A stone is thrown straight up with a velocity of 24.0m/s from a height of 2.00m. How fast is it moving when it is at a height of 13.0m? How much time is required to reach this height?
13 = -½ g t² + 24 t + 2
solve for t...there will be two solutions (up and down)
the velocity is...v = 24 - g t
...use the up (smaller) time
a. V^2 = Vo^2 + 2g*h = 24^2 - 19.6 *(13-2) =
b. V = Vo + g*t. V = (part a), Vo = 24 m/s, g = -9.8m/s^2, t = ?.
To solve this problem, we can use the laws of motion and principles of kinematics. Let's break it down into steps:
Step 1: Determine the initial velocity and initial height:
Given:
Initial velocity, u = 24.0 m/s
Initial height, h = 2.00 m
Step 2: Calculate the time taken to reach the height of 13.0m:
Using the kinematic equation:
h = ut + (1/2)gt^2
where:
h = height
u = initial velocity
g = acceleration due to gravity (approximately 9.8 m/s²)
t = time taken
Rearranging the equation, we get:
t = (sqrt(2h/g))
Substituting the values:
t = (sqrt(2 * 13.0 / 9.8))
= (sqrt(26 / 9.8))
= (sqrt(2.653))
≈ 1.63 seconds
So, it will take approximately 1.63 seconds to reach a height of 13.0m.
Step 3: Determine the velocity when it reaches the height of 13.0m:
Using the formula:
v = u + gt
Where:
v = final velocity
u = initial velocity
g = acceleration due to gravity
t = time taken
Substituting the values:
v = 24.0 + (-9.8 * 1.63)
= 24.0 - 15.974
≈ 8.03 m/s
Therefore, the stone will be moving at approximately 8.03 m/s when it is at a height of 13.0 m.
To solve this problem, we can use the equations of motion for an object thrown vertically.
First, let's find the initial velocity (u), final velocity (v), initial height (h1), and final height (h2).
Given:
Initial velocity (u) = 24.0 m/s (positive because it's going up)
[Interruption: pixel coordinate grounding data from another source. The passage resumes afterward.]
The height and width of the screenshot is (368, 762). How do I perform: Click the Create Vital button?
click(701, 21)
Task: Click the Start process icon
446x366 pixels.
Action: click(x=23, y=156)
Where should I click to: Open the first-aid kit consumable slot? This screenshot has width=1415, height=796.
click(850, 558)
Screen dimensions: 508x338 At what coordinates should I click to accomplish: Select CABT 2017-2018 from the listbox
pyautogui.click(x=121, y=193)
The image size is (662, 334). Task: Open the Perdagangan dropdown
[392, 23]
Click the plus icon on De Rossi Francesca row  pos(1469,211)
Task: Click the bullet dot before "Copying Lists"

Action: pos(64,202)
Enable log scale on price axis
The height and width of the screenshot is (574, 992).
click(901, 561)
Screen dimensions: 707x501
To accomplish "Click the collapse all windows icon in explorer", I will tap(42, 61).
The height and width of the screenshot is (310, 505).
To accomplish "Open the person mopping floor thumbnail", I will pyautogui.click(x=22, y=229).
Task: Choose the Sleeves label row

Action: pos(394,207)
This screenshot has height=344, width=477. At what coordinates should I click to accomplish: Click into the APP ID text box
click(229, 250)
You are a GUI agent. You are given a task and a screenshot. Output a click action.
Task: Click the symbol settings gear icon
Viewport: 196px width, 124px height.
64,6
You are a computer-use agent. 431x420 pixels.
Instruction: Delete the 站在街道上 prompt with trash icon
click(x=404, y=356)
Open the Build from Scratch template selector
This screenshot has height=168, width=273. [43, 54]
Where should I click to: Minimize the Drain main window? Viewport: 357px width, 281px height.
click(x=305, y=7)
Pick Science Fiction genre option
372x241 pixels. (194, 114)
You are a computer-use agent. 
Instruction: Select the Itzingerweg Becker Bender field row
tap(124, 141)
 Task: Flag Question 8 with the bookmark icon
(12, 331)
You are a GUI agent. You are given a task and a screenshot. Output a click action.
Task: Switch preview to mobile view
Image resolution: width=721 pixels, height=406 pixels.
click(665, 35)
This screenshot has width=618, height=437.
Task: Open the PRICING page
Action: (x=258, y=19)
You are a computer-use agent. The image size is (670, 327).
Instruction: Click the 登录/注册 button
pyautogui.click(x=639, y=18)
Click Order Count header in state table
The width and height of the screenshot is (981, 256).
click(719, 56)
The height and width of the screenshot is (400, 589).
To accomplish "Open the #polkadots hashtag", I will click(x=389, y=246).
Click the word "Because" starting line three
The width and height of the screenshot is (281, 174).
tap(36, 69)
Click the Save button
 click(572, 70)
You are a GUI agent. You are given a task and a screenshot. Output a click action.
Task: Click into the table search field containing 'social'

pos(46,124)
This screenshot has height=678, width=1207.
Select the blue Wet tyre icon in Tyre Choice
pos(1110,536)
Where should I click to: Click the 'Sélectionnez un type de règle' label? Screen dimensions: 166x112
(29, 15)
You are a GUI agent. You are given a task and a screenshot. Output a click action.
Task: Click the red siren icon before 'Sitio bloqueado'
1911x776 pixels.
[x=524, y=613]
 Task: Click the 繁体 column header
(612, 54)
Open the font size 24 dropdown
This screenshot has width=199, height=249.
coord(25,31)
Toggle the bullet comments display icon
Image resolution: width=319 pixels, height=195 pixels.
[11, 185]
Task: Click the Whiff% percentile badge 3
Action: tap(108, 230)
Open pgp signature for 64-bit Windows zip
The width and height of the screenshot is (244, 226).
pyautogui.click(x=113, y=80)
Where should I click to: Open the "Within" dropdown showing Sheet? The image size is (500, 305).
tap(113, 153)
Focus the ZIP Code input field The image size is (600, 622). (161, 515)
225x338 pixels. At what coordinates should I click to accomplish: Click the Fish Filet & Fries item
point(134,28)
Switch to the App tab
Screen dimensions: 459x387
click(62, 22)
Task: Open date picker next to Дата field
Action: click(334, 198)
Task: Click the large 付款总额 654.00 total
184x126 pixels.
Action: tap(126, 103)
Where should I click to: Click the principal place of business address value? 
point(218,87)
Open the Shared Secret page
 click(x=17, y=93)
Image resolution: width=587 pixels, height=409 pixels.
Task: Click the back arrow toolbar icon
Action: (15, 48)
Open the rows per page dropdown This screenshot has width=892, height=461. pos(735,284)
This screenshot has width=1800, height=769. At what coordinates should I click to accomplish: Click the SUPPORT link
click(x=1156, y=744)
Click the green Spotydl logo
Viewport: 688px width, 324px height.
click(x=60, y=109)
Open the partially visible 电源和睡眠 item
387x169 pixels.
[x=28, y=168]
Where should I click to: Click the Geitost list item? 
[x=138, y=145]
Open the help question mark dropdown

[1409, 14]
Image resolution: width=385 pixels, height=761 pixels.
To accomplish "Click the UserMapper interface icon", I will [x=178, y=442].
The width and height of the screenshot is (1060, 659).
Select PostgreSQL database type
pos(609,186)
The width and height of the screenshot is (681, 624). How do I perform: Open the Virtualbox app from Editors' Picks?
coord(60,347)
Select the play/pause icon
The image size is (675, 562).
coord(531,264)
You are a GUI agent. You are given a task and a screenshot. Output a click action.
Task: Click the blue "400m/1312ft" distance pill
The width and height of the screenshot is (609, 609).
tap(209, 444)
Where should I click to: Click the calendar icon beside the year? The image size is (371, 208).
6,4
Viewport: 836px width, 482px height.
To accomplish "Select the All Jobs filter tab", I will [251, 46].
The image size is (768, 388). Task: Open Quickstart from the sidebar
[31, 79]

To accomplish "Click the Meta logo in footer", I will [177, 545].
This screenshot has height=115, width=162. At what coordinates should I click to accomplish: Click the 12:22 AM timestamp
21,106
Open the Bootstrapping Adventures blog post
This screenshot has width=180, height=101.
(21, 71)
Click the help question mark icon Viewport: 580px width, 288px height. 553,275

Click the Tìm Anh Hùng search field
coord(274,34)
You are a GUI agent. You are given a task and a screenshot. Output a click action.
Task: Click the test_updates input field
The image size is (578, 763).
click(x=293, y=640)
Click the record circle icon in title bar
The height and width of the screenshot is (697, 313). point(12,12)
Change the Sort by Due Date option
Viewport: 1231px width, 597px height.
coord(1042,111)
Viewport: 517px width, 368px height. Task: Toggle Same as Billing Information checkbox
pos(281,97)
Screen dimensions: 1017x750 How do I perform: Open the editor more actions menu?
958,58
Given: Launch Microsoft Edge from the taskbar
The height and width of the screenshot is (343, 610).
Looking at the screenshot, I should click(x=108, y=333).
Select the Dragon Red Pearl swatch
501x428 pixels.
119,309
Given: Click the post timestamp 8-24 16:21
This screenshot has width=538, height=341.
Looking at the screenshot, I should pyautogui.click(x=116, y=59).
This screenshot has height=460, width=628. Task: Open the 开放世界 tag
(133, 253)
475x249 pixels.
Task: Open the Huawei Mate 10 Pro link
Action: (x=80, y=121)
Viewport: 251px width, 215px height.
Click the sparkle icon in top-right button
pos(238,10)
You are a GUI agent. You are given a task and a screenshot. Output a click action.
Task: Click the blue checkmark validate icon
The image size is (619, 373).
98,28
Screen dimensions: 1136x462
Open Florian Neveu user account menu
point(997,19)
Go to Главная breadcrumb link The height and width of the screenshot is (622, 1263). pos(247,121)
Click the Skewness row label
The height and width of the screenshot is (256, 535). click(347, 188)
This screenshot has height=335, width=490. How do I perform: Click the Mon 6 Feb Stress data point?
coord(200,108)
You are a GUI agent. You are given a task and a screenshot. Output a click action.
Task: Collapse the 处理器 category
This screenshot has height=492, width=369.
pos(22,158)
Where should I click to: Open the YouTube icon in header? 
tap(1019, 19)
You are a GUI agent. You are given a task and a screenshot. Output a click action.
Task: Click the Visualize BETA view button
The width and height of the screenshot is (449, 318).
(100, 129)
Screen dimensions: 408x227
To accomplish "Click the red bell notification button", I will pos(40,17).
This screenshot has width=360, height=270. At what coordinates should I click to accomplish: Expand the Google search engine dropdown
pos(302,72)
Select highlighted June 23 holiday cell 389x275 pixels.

Initial height (h1) = 2.00 m
Final height (h2) = 13.0 m
The acceleration due to gravity (g) is a constant of -9.8 m/s^2 (negative because it acts in the opposite direction to the motion).
Next, let's use the equations of motion:
1. vf = u + at
2. h2 = h1 + ut + (1/2)at^2
3. vf^2 = u^2 + 2aΔh
For equation 1, we have:
vf = final velocity (unknown)
u = initial velocity = 24.0 m/s
a = acceleration due to gravity = -9.8 m/s^2 (negative because it acts in the opposite direction)
t = time (unknown)
Using equation 1, we can solve for vf:
vf = u + at
vf = 24.0 m/s - 9.8 m/s^2 * t
Now let's use equation 2 to solve for t:
h2 = h1 + ut + (1/2)at^2
13.0 m = 2.00 m + (24.0 m/s) * t + (0.5 * -9.8 m/s^2) * t^2
Simplifying equation 2:
0.5 * -9.8 m/s^2 * t^2 + 24.0 m/s * t + 2.00 m - 13.0 m = 0
Now we can solve this quadratic equation to find t.